--- Quoted passage ---

Quick shots of all the contestants who definitely aren’t coming back because we have barely seen them today are followed by a visit to Miles’s bench by Matt and Shannon to ask him why the hell he felt the need to make a frigging parfait. How many parfaits can the judges make before they place a ban on them?
Cecilia is making her sorbet with beetroot curd like some kind of war criminal. She wants to achieve the right balance between presentation and deliciousness, which seems to suggest that she has to make it slightly less delicious than she could, in order to make it look good. That doesn’t sound like the right way to go about it to me. But I am no chef. Neither is she, of course, but that’s not the point.
Oh, I think Zoe’s dish is called a bavois. In case any of you were interested (it’s OK I know you weren’t).
Miles is feeling comfy and travelling well, so you know something hilariously bad is about to happen to him. Maybe his parfait will explode, or he’ll get sunstroke or something.
Zoe is worried that her tempered chocolate isn’t perfect. She takes it out of the fridge. It is perfect. Everyone cheers. It’s a real feelgood moment that we’d appreciate much more if any of us cared whether Zoe tempered her chocolate properly. Things get much more exciting when Zoe tries to remove her chocolate from the paper and it breaks. I don’t know why anyone ever tries to temper chocolate. It never works and it just makes you look like a fool.
“I can’t believe I’ve done this!” cries Zoe, displaying a surprising lack of self-awareness. She thinks if she cuts out a half-moon it might work, but she’s learning to not be confident about anything she does, which is a positive sign.
“It’s a very different Miles than we saw in the auditions,” says Matt, voicing a suspicion we all have: someone has murdered Miles and stolen his identity.
“One spot left. ONE spot,” says George to the other judges, suspecting that they have forgotten what’s going on. “Yep, it’s huge,” says Shannon, hoping against hope that George will stop talking to him.
“It’s all about that apron!” George now shouts to the losers, who really needed that. Shannon wanders over to Cecilia to tell her she needs one more element. Personally I think she needs one less element, and the element she needs one less of is beetroot.
Meanwhile, “I know it seems kind of weird to use quinoa in a dessert,” says Zoe, and she is correct. It does seem kind of weird. Not weird like Reeves and Mortimer, more weird like Human Centipede. It is an appalling idea.
Miles’s parfait is not properly set, as a punishment from the Parfait Gods for making too many parfaits. One more parfait and the building will burn down.
Meanwhile Charlie is really ecstatic, unfortunately.
“This last five minutes is not only a game changer, it’s a life changer for one of you,” shouts Shannon, so the contestants are left in no doubt that they have an 11-in-12 chance of their lives being left in terrible soul-destroying stasis. Only one of these losers will end the day with hope in their hearts. The misery this show generates is amazing.
As time ticks down, some guy I don’t remember sprinkles something on a plate. I wonder who he was. Guess I’ll never know. Hey ho.

---

Set tasks:
**a.** Decide whether each statement agrees with the cooking-show recap, answering yes or no and quoting the deciding words: (i) Zoe's chocolate breaks when she tries to take it off the paper; (ii) Miles's parfait is properly set; (iii) Shannon tells Cecilia she needs one less element.
**b.** According to the cooking-show recap, what ingredient does Zoe admit seems kind of weird to use in a dessert?
The rows further down are separate material with no connection to the cooking-show recap.

--- Data supplied ---

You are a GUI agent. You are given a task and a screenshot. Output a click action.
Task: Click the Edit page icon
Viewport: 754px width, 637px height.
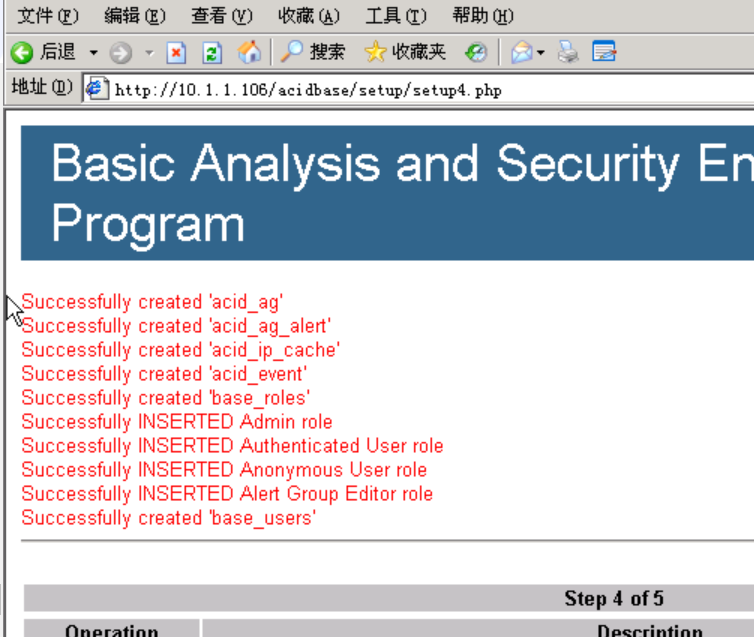click(604, 51)
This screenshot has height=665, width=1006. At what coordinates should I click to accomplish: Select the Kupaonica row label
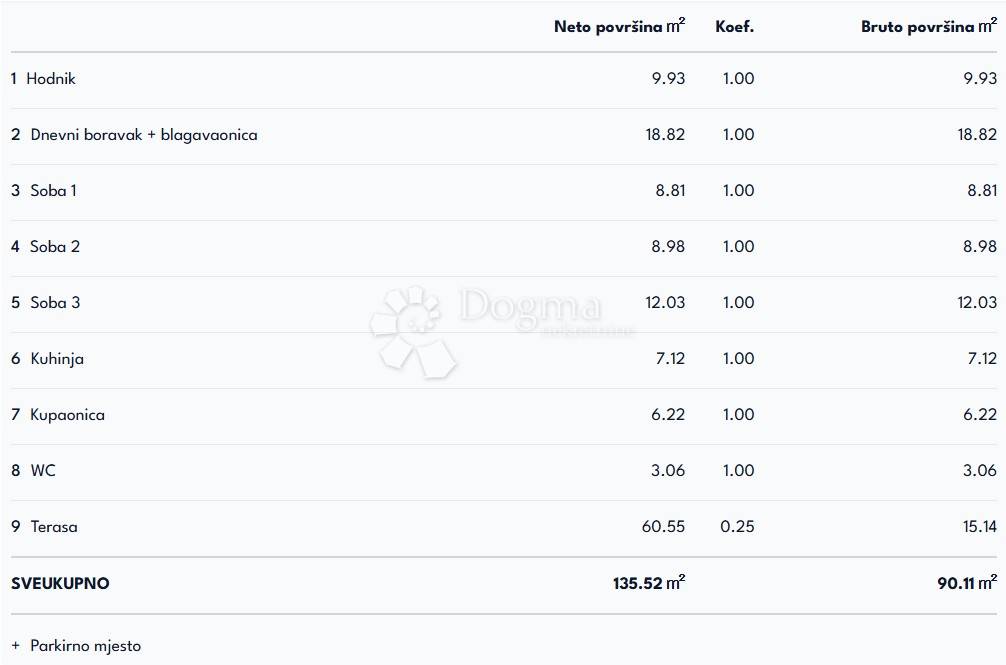coord(67,415)
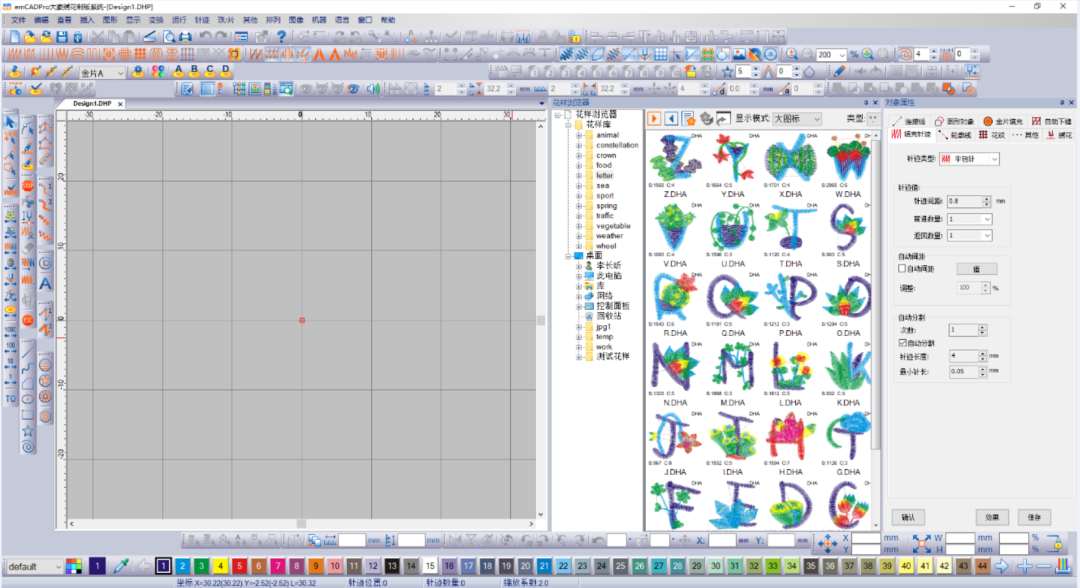Select the arrow pointer tool in left toolbox
Screen dimensions: 1080x588
(10, 123)
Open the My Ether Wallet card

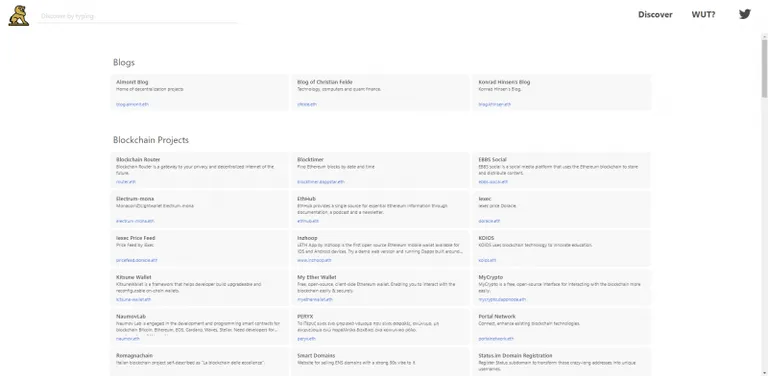pos(381,287)
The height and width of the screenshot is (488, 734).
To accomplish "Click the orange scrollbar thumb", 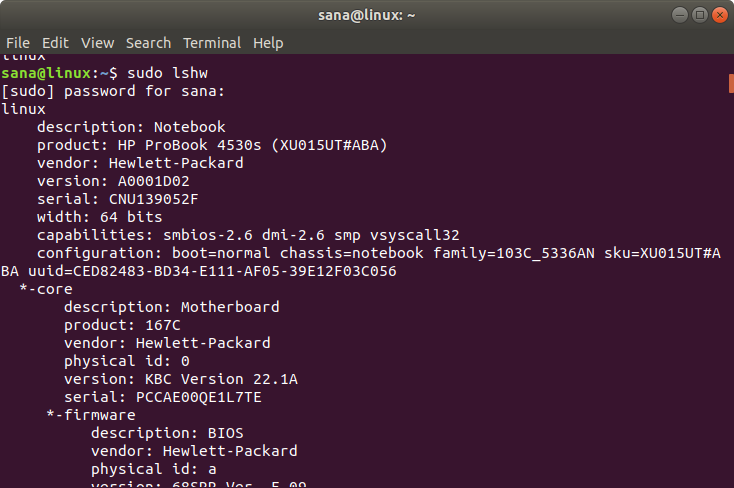I will (x=731, y=83).
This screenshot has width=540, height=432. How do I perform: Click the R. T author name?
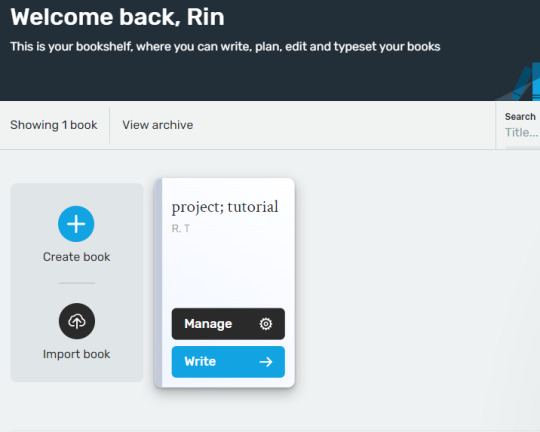tap(181, 228)
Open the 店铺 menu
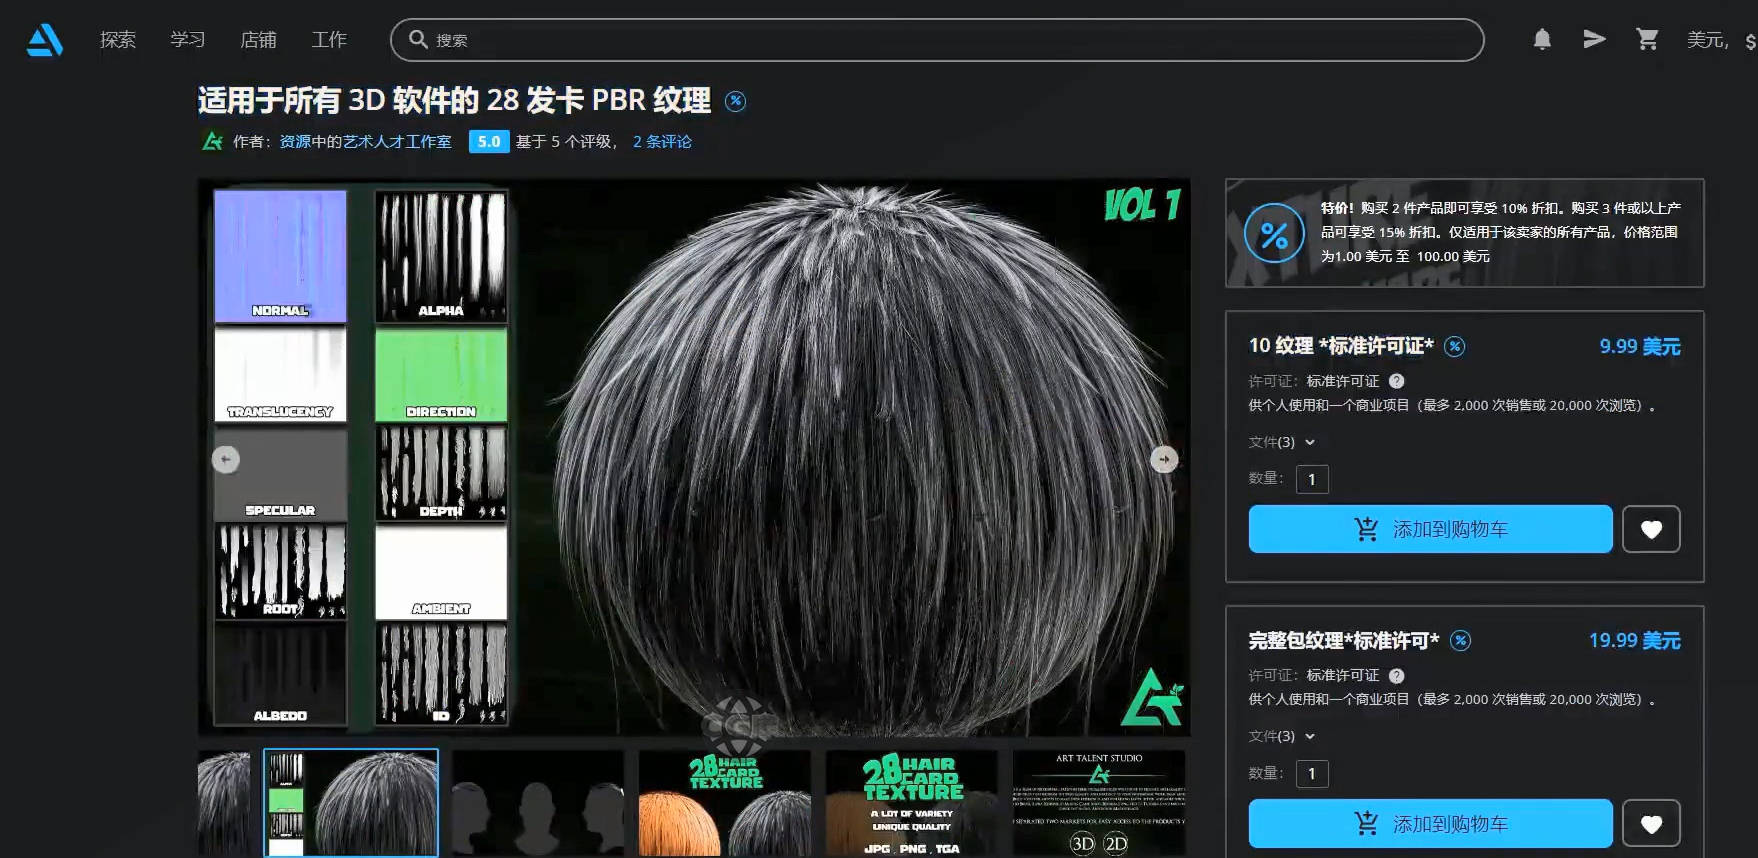The height and width of the screenshot is (858, 1758). tap(258, 40)
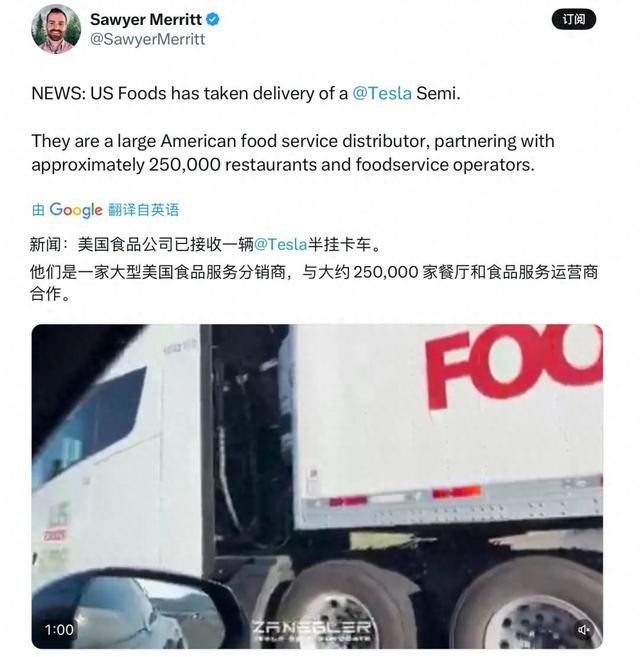Click the Google logo in translation notice
This screenshot has height=657, width=640.
[75, 210]
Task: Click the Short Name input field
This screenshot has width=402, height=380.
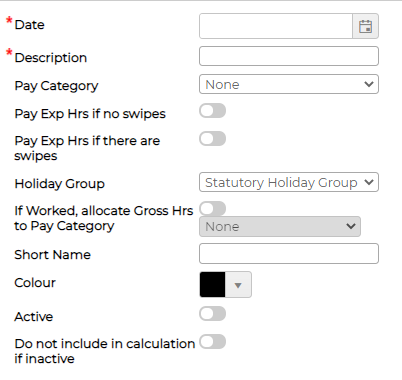Action: tap(289, 254)
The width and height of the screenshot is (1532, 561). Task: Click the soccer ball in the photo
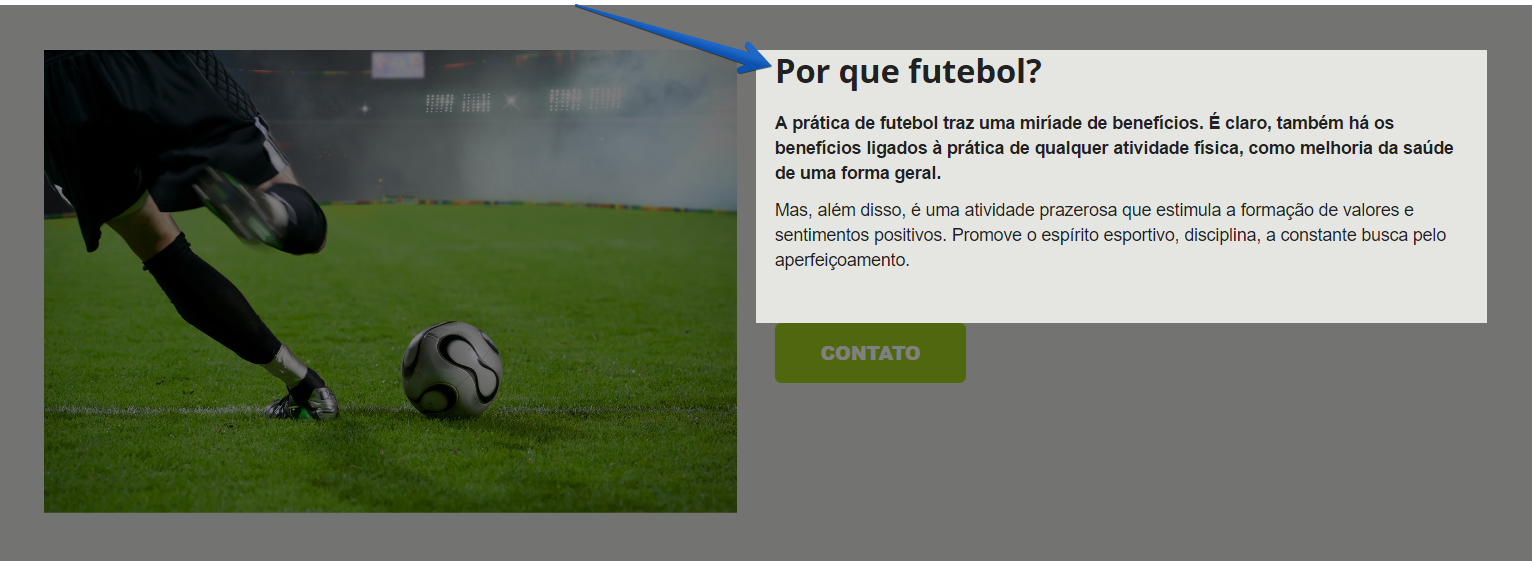click(451, 369)
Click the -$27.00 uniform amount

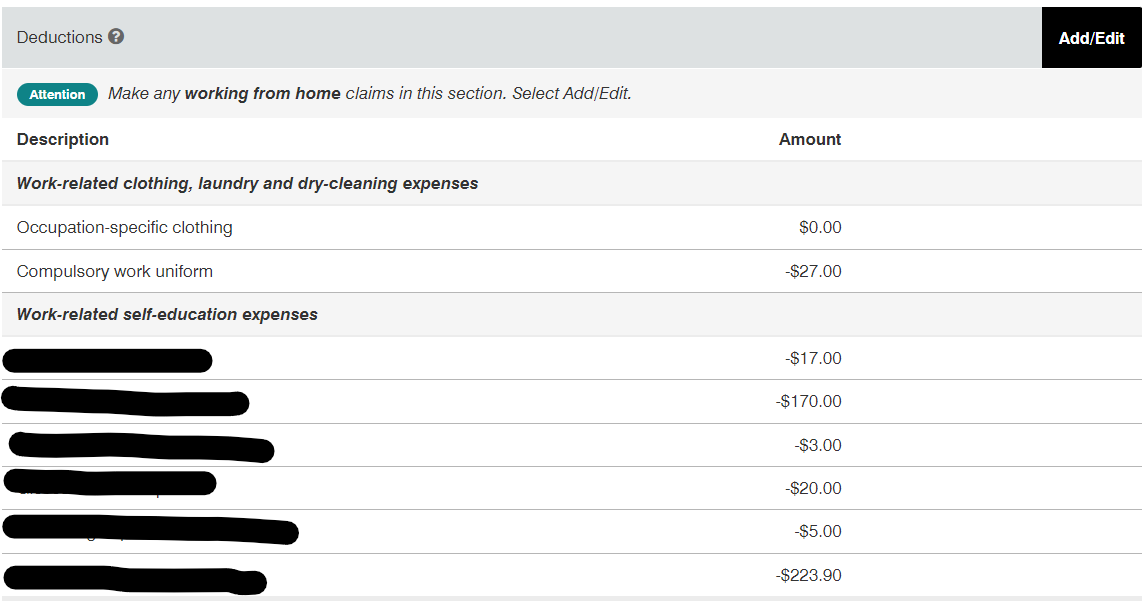click(x=813, y=271)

---

Expected outputs:
**a.**
(i) Yes: "Zoe tries to remove her chocolate from the paper and it breaks"
(ii) No: "Miles’s parfait is not properly set"
(iii) No: "Shannon wanders over to Cecilia to tell her she needs one more element"

**b.** Quinoa.